Publication year - 2018
Publication title -
international journal of cosmetic science
Language(s) - English
Resource type - Journals
SCImago Journal Rank - 0.532
H-Index - 62
eISSN - 1468-2494
pISSN - 0142-5463
DOI - 10.1111/ics.12485
Subject(s) - combing , materials science , biomedical engineering , composite material , medicine
Objectives It is commonly assumed that, due to the long growth cycle of hair, multi‐cycle combing, and strength and fatigue testing using thousands of cycles is relevant for product evaluation and claim substantiation.

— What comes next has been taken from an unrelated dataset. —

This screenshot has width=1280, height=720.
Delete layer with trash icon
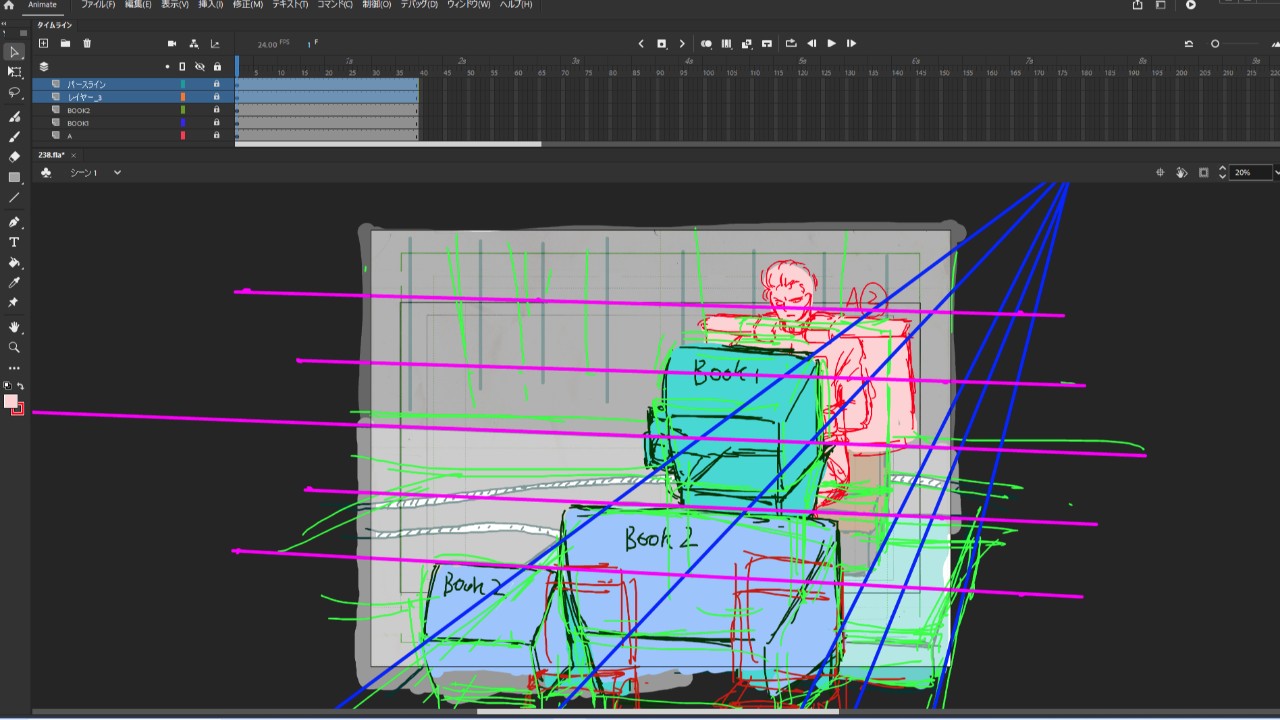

The objective was to assess the frequency and magnitude of combing forces on individual hairs against a hypothesis that fibres on a consumer's head rarely experience significant loads during routine combing. Methods Single fibres were removed from a tress, attached to a load cell and replaced in the tress. Combing of tresses, guided by in‐vivo measurements, measured the frequency of significant loads defined as ‘ events’ ≥1 g over 30 combing sets (set = 10 comb strokes @~25 cm s −1 ) with intermediate tangling. Asian and Caucasian hair was assessed by dry, wet, bleached‐wet and bleached‐dry combing. A questionnaire of 231 Asian and Caucasian women established daily frequency and number of comb strokes for the whole head. In‐vivo combing videos of 10 women (five Asian, five Caucasian) were used to establish in‐vivo and tress combing speeds. Results The questionnaires returned an average combing frequency of 1.7×/day (range 0–5) and average number of strokes 16 ± 2.3 per head/day (95% CI ). Video analysis measured combing speeds of 22–35 cm s −1 across hair types. Tress data confirmed individual fibres are unlikely to experience repeated loading or significant loads in all but wet combed persulphate bleached hair. ‘Events’ of ≥1 g ‐ dry combing gave an event probability of 0.2 and average load of 1.7 g over 30 comb sets. Dry combed bleached samples returned a probability of 0.23 and 0.3 respectively. Wet combed virgin Asian and Caucasian hair gave a probability of 0.1 and 0.47 respectively. Wet combed bleached hair gave a probability of one. The addition of a conditioner to bleached hair reduced the event probability to <0.1. Conclusion During combing, individual fibres may not experience any significant loads and are unlikely to experience repetitive loads >10 g. The low number of comb strokes and low event probability is in keeping with consumers growing their hair long and in good condition. The data indicates the need for a significant rethink of methods used for product evaluation and claim substantiation.